Stranger’s Window, Nation’s Mirror, 2020

    Two-way mirror, false wall, wooden frame, plant from the artist's backyard, spray bottle, water, grow light, fan

    Dimensions variable

     

    Stranger’s Window, Nation’s Mirror is a site-specific work that utilizes the features of a false wall. On one side of the wall, viewers see a spray bottle filled with liquid and attached so that its nozzle is directed inside of the wall. When viewers walk around to the other side of the wall, they see a wooden oval frame hanging on it. It appears to be an ordinary mirror. However, when approaching directly, viewers see not only their reflections in the mirror but also a reflection of a plant which does not exist in the real space behind them. Upon closer observation, viewers notice that the plant they see in the mirror is not a reflection at all but an object placed inside the wall, and the mirror is not an ordinary mirror but a two-way mirror. Two-way mirrors are normally situated so that one side serves as a mirror and the other side a window. In this case, because of precise lighting conditions, the two-way mirror functions as both a mirror and a window at the same time and from the same side. It is at this point that it may also become clear that the purpose of the spray bottle situated on the opposite side of the wall is to water the plant within.
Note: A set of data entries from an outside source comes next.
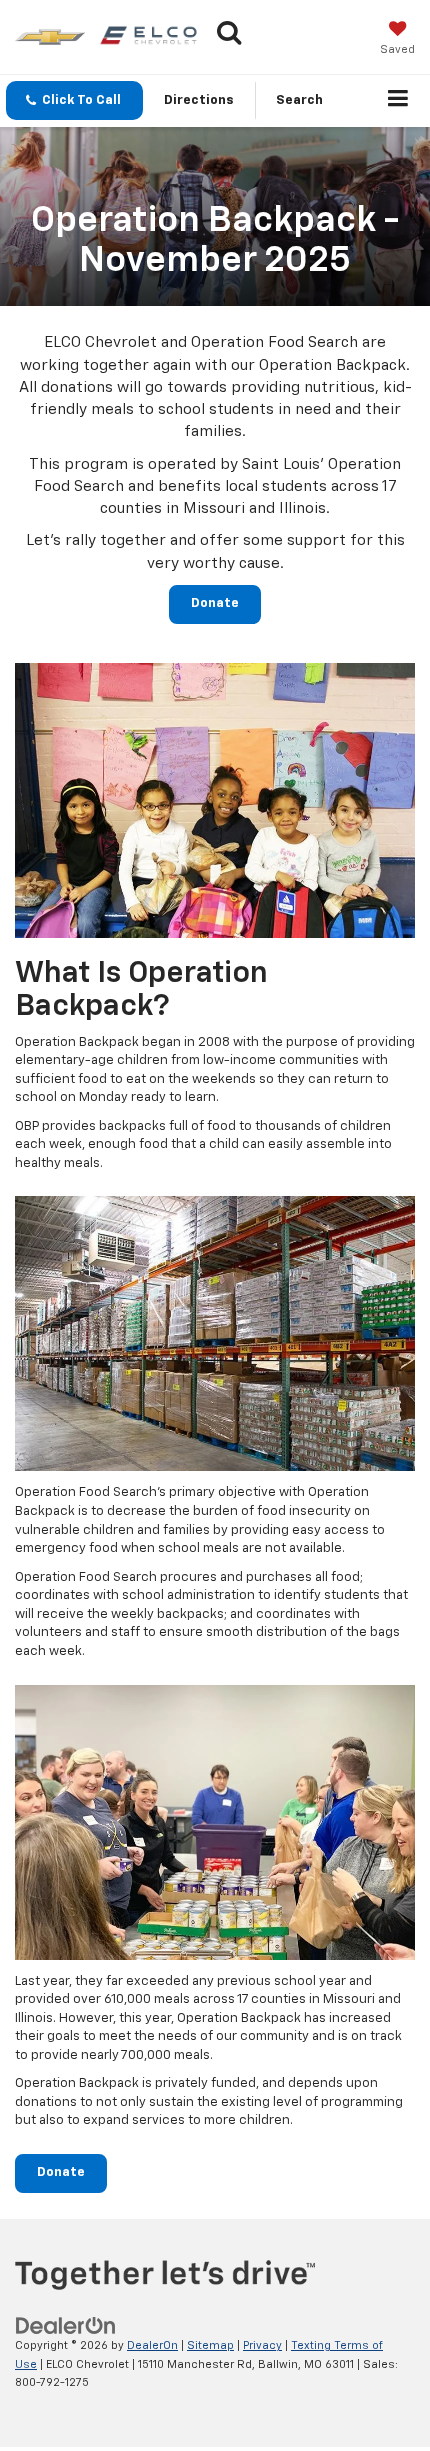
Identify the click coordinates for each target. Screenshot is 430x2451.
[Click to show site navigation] (398, 101)
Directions (199, 100)
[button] (74, 100)
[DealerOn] (66, 2325)
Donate (215, 603)
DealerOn (152, 2345)
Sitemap (210, 2345)
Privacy (262, 2345)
    There is a small garden behind the apartment Hamaguchi rents in Brooklyn. While quarantining during the pandemic, she often looked out over the garden through her window. There are many weeds and only a few intentional plants likely planted long ago by the property owner. One day, she discovered one of the intentional plants is called a Japanese spindle tree. As its name suggests, the plant originates from Japan. Hamaguchi immediately felt a sense of closeness toward it. Perhaps like the plant, she too has made a home in a nowhere of her own. As she has now spent sometime in the United States, she feels like she would be an outsider in Japan. And yet she is an outsider in the US as well. The space where she belongs is somewhere in between—like the plant’s location within the wall. Whether or not we are immigrants, we all have some part of us that remains caught in between—neither here nor there but somewhere that is nowhere. In Stranger’s Window, Nation’s Mirror, viewers see their familiar reflection in the mirror but also catch a ghostly glimpse of the plant trapped in the wall—the unexpected Other situated in a precarious place. On the surface of the two-way mirror, the Other merges with the known self—a reminder to look out for what hides in the spaces between and within, and to take a closer look at where we ourselves stand.